Уэну понравилась простота Флавии. Ее не нужно было упрашивать поведать свою историю. Несомненно, она понимала, какой исключительный интерес представляют подобные признания. Уэн приготовился выслушать достаточно долгий рассказ: молодая девушка имеет, как правило, массу возможностей для общения с особами обоих полов — тартинка с джемом располагает куда большими шансами ознакомиться со строением и повадками двукрылых, чем угреватый кусок кремня. Так что история жизни Флавии будет, конечно же, богатой на факты и события, из которых можно извлечь полезный нравственный опыт. Полезный, разумеется, для него, Уэна: личный нравственный опыт представляет ценность лишь для ближнего, сами мы хорошо знаем тайные побуждения, вынуждающие нас преподносить этот опыт в урезанном, утрамбованном и стреноженном виде.

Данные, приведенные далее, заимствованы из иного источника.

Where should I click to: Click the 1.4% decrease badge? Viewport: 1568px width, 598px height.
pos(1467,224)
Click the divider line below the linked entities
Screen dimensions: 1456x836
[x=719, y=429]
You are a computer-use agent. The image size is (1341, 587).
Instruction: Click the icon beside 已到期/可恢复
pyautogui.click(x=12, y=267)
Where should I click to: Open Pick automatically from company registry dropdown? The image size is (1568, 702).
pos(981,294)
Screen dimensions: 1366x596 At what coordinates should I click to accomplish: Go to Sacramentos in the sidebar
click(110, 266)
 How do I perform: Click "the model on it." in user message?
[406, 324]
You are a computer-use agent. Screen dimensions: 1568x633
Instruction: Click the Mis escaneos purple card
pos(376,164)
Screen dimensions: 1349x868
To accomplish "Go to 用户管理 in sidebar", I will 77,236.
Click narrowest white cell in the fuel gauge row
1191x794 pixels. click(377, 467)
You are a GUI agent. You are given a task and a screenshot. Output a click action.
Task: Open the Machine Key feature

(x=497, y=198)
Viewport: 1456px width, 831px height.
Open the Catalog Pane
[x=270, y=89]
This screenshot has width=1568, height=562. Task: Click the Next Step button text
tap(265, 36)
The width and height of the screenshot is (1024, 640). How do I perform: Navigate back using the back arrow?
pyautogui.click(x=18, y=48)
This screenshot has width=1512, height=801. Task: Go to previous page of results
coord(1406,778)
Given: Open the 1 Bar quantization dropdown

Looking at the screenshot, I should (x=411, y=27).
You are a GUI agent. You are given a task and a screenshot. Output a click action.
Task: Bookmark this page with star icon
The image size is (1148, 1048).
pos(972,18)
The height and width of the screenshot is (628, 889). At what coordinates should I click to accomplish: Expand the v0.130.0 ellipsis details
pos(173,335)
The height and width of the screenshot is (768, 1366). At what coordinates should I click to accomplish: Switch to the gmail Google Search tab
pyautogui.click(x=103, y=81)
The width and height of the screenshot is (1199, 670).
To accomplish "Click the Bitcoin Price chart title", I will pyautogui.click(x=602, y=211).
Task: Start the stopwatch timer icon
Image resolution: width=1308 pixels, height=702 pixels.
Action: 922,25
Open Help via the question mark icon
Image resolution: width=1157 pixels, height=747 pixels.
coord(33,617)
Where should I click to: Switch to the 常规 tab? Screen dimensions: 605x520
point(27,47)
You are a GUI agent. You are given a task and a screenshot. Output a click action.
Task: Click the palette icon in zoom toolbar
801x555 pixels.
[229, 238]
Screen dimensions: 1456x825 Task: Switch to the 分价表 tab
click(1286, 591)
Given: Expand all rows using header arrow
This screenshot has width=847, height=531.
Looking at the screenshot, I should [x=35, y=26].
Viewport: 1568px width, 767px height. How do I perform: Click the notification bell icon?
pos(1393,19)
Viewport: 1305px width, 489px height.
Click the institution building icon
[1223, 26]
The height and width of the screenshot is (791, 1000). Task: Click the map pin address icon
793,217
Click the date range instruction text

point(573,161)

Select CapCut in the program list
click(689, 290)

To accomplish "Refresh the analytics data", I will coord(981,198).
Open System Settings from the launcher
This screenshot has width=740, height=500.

— Я родилась,— начала Флавия,— двадцать два и восемь двенадцатых года тому назад в небольшом нормандском замке... Отец мой, преподаватель хороших манер в пансионе мадемуазель Кабак, разбогатев на службе, уединился в этом замке со своей служанкой, чтобы наслаждаться ее прелестями, вкушая радость спокойной жизни после долгих лет изнурительного труда; моя мать, бывшая его ученица, которую ему удалось соблазнить с превеликим трудом — он был очень некрасив,— не последовала за ним и жила в Париже попеременно то с архиепископом, то с комиссаром полиции. Отец, ярый антиклерикал, не знал о ее связи с первым, иначе потребовал бы развода; а вот некоторое родство с сыщиком, возникшее у него вследствие ее связи с последним, даже радовало его: оно позволяло ему поиздеваться над этим честным служакой, довольствовавшимся его объедками. Кроме того, ему досталось от какого-то предка солидное наследство в виде клочка земли, расположенного на площади Оперы в Париже. Он с удовольствием наведывался туда по воскресеньям и возился с посаженными там артишоками под самым носом у водителей автобусов. Как видите, отец презирал любую униформу во всех ее видах.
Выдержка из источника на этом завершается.